Required work
Below are records to be output exactly, every one of them.

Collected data
══════════════════════════════

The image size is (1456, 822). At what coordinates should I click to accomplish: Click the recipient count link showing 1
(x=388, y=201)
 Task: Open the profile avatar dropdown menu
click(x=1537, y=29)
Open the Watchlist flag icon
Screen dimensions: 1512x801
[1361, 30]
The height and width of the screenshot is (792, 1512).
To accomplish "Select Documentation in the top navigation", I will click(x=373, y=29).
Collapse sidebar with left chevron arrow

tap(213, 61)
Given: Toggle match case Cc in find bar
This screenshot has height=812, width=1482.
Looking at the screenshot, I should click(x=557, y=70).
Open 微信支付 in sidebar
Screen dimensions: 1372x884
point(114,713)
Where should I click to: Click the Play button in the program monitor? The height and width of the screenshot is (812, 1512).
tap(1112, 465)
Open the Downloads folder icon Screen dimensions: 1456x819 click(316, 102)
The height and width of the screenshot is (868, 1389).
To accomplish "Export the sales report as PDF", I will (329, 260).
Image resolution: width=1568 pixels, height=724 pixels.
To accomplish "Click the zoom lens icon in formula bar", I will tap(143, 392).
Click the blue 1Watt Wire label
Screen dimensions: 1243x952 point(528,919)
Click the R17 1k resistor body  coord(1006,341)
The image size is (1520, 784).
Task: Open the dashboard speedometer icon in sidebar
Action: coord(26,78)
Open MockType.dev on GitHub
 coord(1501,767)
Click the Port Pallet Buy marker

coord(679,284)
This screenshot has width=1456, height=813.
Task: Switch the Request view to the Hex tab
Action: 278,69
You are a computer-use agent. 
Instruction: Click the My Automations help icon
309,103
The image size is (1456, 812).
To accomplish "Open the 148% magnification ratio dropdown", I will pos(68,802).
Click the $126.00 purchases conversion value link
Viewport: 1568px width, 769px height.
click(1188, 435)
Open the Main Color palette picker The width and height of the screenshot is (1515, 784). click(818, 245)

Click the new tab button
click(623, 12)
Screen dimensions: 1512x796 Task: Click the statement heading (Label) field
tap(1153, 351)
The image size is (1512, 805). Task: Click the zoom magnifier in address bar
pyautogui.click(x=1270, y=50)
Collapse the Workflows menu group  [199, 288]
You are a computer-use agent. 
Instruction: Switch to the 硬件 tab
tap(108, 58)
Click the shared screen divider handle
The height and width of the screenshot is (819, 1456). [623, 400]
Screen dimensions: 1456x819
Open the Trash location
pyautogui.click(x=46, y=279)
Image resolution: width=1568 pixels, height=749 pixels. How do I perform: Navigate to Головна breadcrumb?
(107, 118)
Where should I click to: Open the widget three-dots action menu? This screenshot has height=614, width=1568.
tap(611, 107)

══════════════════════════════

Exercise result
The image size is (1456, 822). At what coordinates should I click to accomplish: Click the recipient count link showing 1
(x=388, y=201)
 Task: Open the profile avatar dropdown menu
click(x=1537, y=29)
Open the Watchlist flag icon
Screen dimensions: 1512x801
[1361, 30]
The height and width of the screenshot is (792, 1512).
To accomplish "Select Documentation in the top navigation", I will click(x=373, y=29).
Collapse sidebar with left chevron arrow

tap(213, 61)
Given: Toggle match case Cc in find bar
This screenshot has height=812, width=1482.
Looking at the screenshot, I should click(x=557, y=70).
Open 微信支付 in sidebar
Screen dimensions: 1372x884
point(114,713)
Where should I click to: Click the Play button in the program monitor? The height and width of the screenshot is (812, 1512).
tap(1112, 465)
Open the Downloads folder icon Screen dimensions: 1456x819 click(316, 102)
The height and width of the screenshot is (868, 1389).
To accomplish "Export the sales report as PDF", I will (329, 260).
Image resolution: width=1568 pixels, height=724 pixels.
To accomplish "Click the zoom lens icon in formula bar", I will tap(143, 392).
Click the blue 1Watt Wire label
Screen dimensions: 1243x952 point(528,919)
Click the R17 1k resistor body  coord(1006,341)
The image size is (1520, 784).
Task: Open the dashboard speedometer icon in sidebar
Action: coord(26,78)
Open MockType.dev on GitHub
 coord(1501,767)
Click the Port Pallet Buy marker

coord(679,284)
This screenshot has width=1456, height=813.
Task: Switch the Request view to the Hex tab
Action: 278,69
You are a computer-use agent. 
Instruction: Click the My Automations help icon
309,103
The image size is (1456, 812).
To accomplish "Open the 148% magnification ratio dropdown", I will pos(68,802).
Click the $126.00 purchases conversion value link
Viewport: 1568px width, 769px height.
click(1188, 435)
Open the Main Color palette picker The width and height of the screenshot is (1515, 784). click(818, 245)

Click the new tab button
click(623, 12)
Screen dimensions: 1512x796 Task: Click the statement heading (Label) field
tap(1153, 351)
The image size is (1512, 805). Task: Click the zoom magnifier in address bar
pyautogui.click(x=1270, y=50)
Collapse the Workflows menu group  [199, 288]
You are a computer-use agent. 
Instruction: Switch to the 硬件 tab
tap(108, 58)
Click the shared screen divider handle
The height and width of the screenshot is (819, 1456). [623, 400]
Screen dimensions: 1456x819
Open the Trash location
pyautogui.click(x=46, y=279)
Image resolution: width=1568 pixels, height=749 pixels. How do I perform: Navigate to Головна breadcrumb?
(107, 118)
Where should I click to: Open the widget three-dots action menu? This screenshot has height=614, width=1568.
tap(611, 107)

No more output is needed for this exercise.